CDM: How does your songwriting process work?
KEIYNAN: It depends. I usually do write on my own, 95% of the songs I’ve written on my own, but I am wanting to work more with other people, just to continue to bounce around ideas and energy. When I do write, I usually start with the melody/cadence first, and I just mumble different words. I don’t think about it, and then the words that come out when I listen to it back, they end up telling some kind of story, so I work on piecing it together. I love working from a melody first, because that tells me what it feels like, and then the words come after that.

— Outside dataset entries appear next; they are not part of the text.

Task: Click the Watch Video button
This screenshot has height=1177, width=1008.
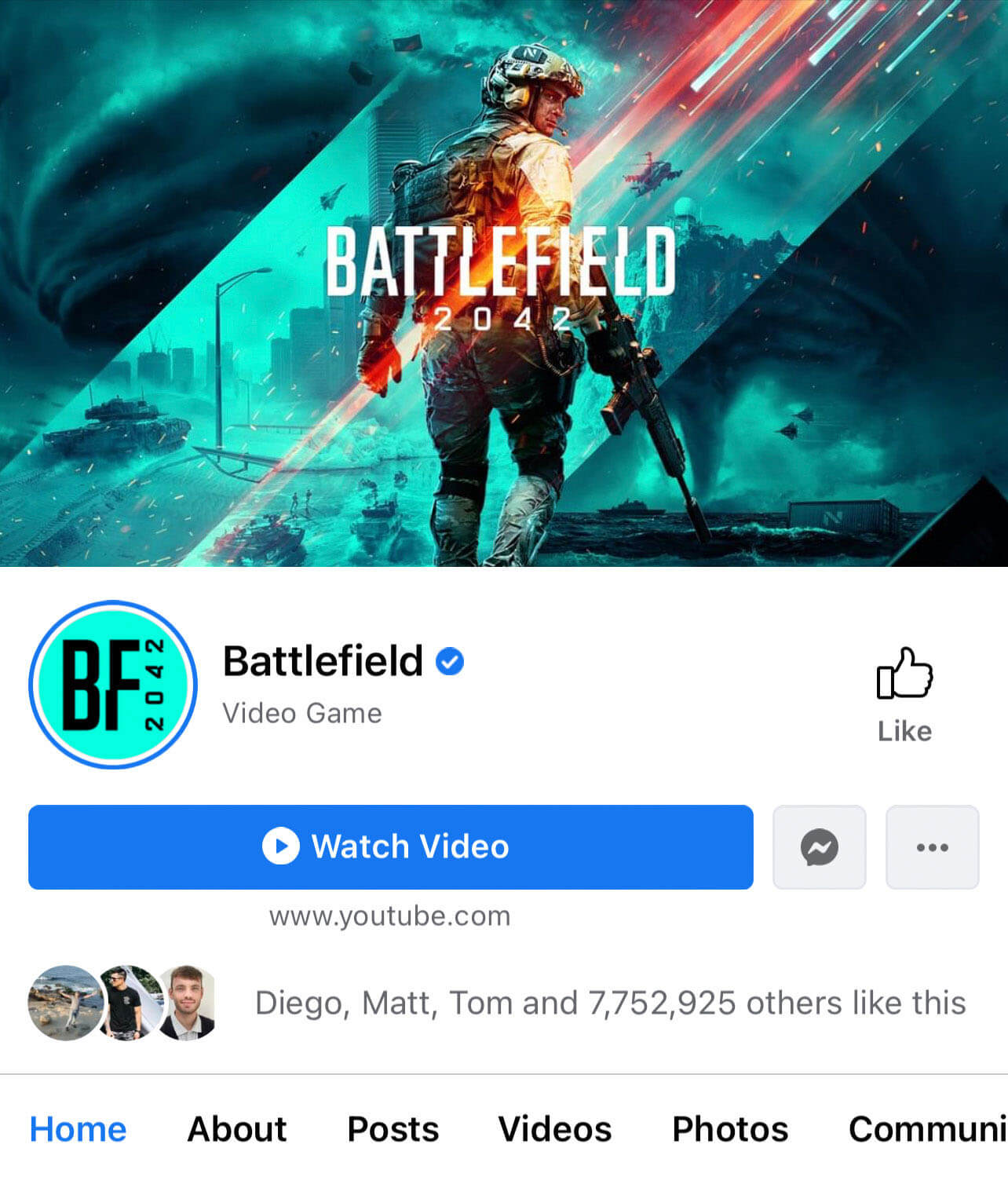Action: (391, 847)
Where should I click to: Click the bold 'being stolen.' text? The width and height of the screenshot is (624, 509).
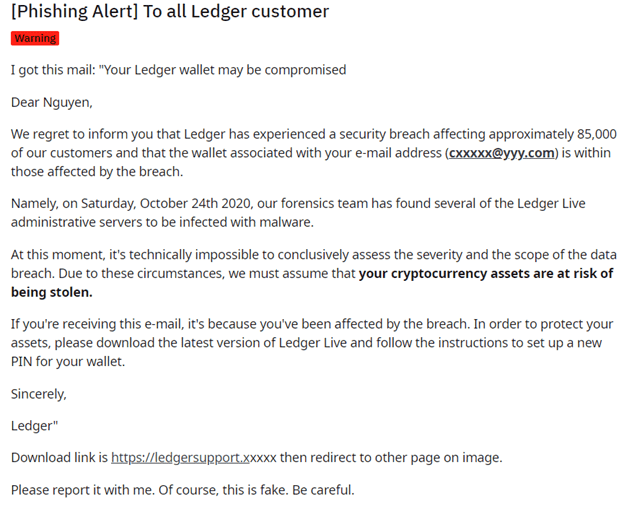(x=52, y=292)
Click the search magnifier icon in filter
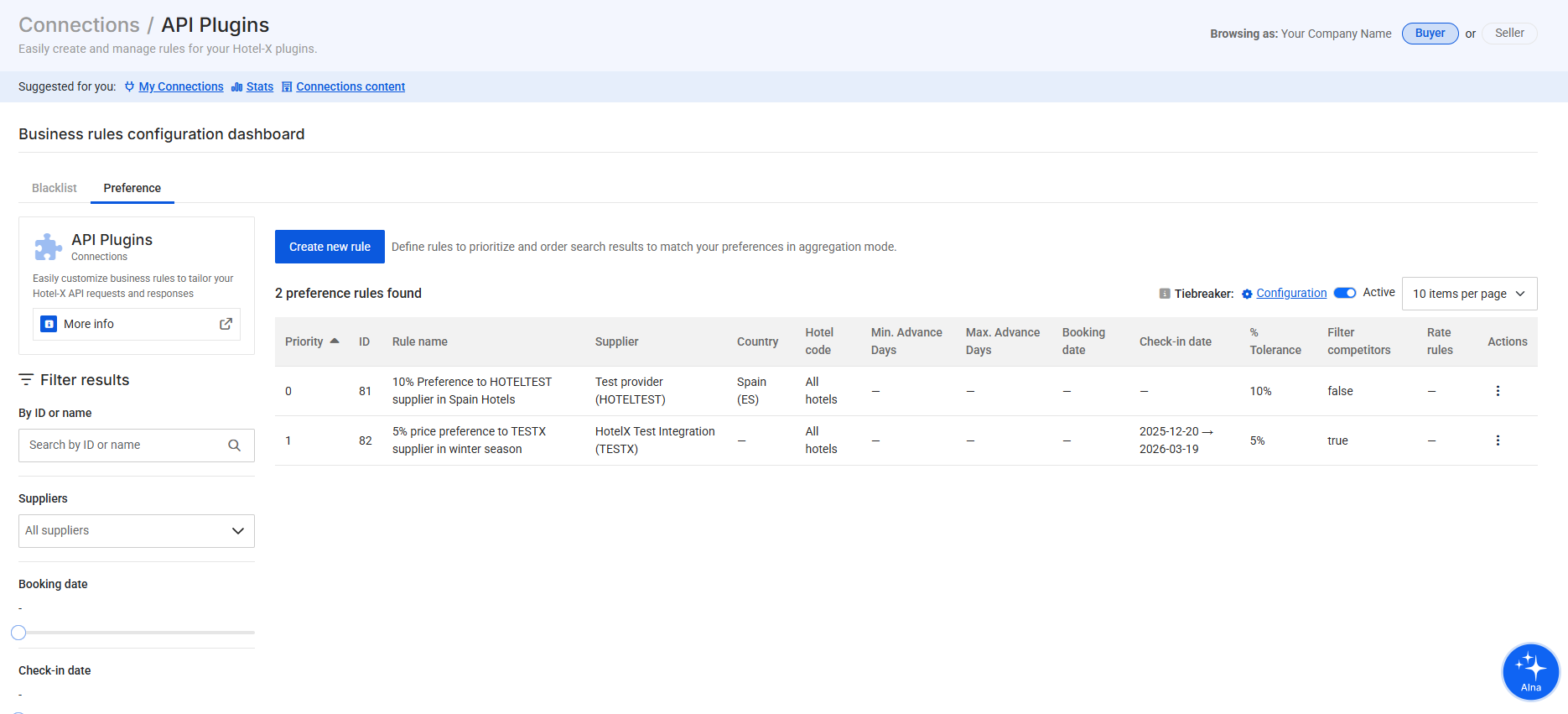The width and height of the screenshot is (1568, 714). pyautogui.click(x=235, y=446)
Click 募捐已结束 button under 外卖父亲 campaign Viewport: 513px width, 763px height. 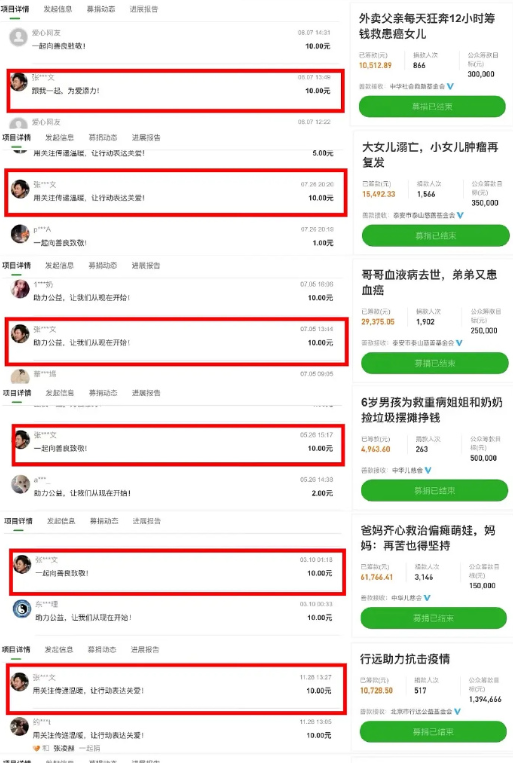[432, 106]
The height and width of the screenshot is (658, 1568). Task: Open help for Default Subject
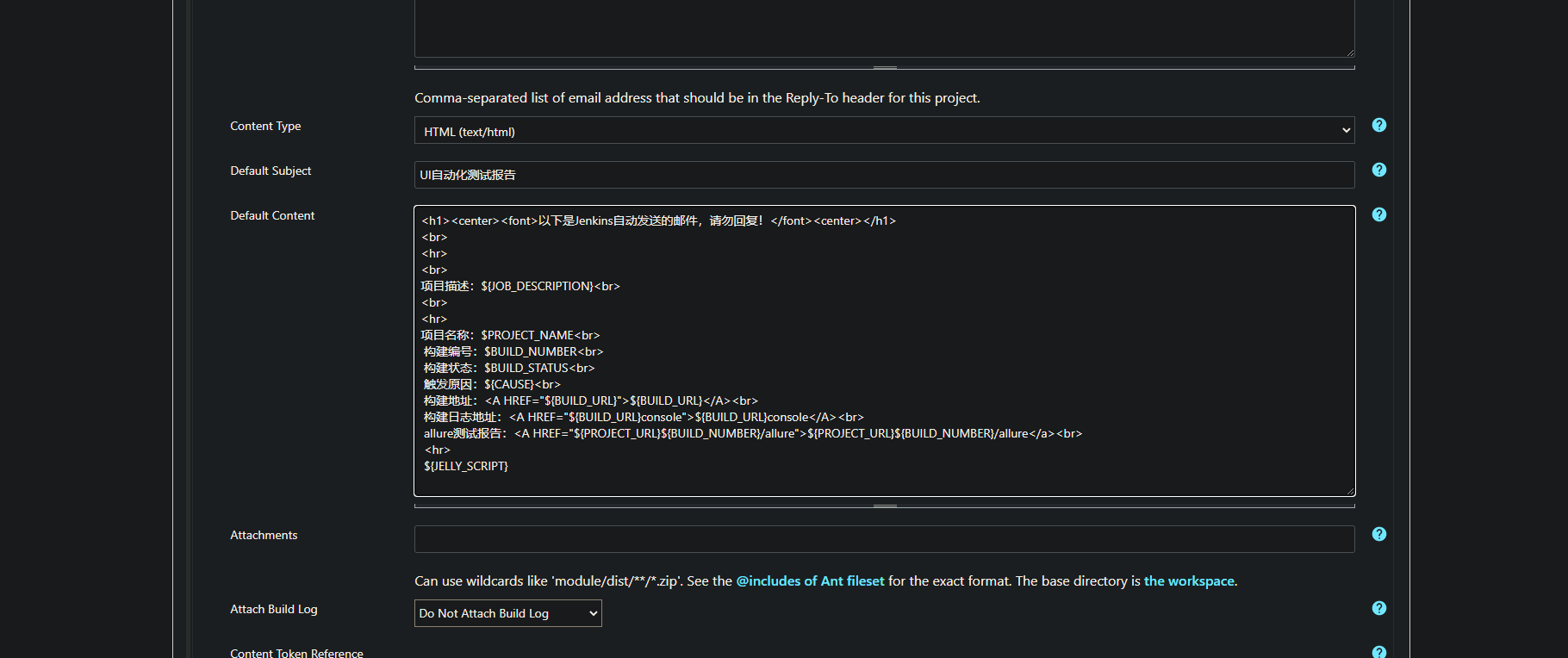coord(1379,170)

CDM: What do you think is the difference between a good song and a great song?
KEIYNAN: Honestly, I think it just depends on who’s listening to it. Someone might think something’s a really average song, and then the other person might think it’s the best song they’ve ever heard in their entire life - so there’s no definition, it just depends on the person’s feeling. If it made them connect to it, then it’s a great song, and if it didn’t, then that’s fine too. <laughs>
CDM: What else do you have planned for 2018?
KEIYNAN: Continuing to learn about myself, and continue to grow into myself, and learn about other people, and cultures. Just explore the world. I feel like I spent a very long time being very afraid of the world, and I don’t have that fear anymore, so I’m very eager to immerse myself in it, and get lost in it, and see what I can create from that.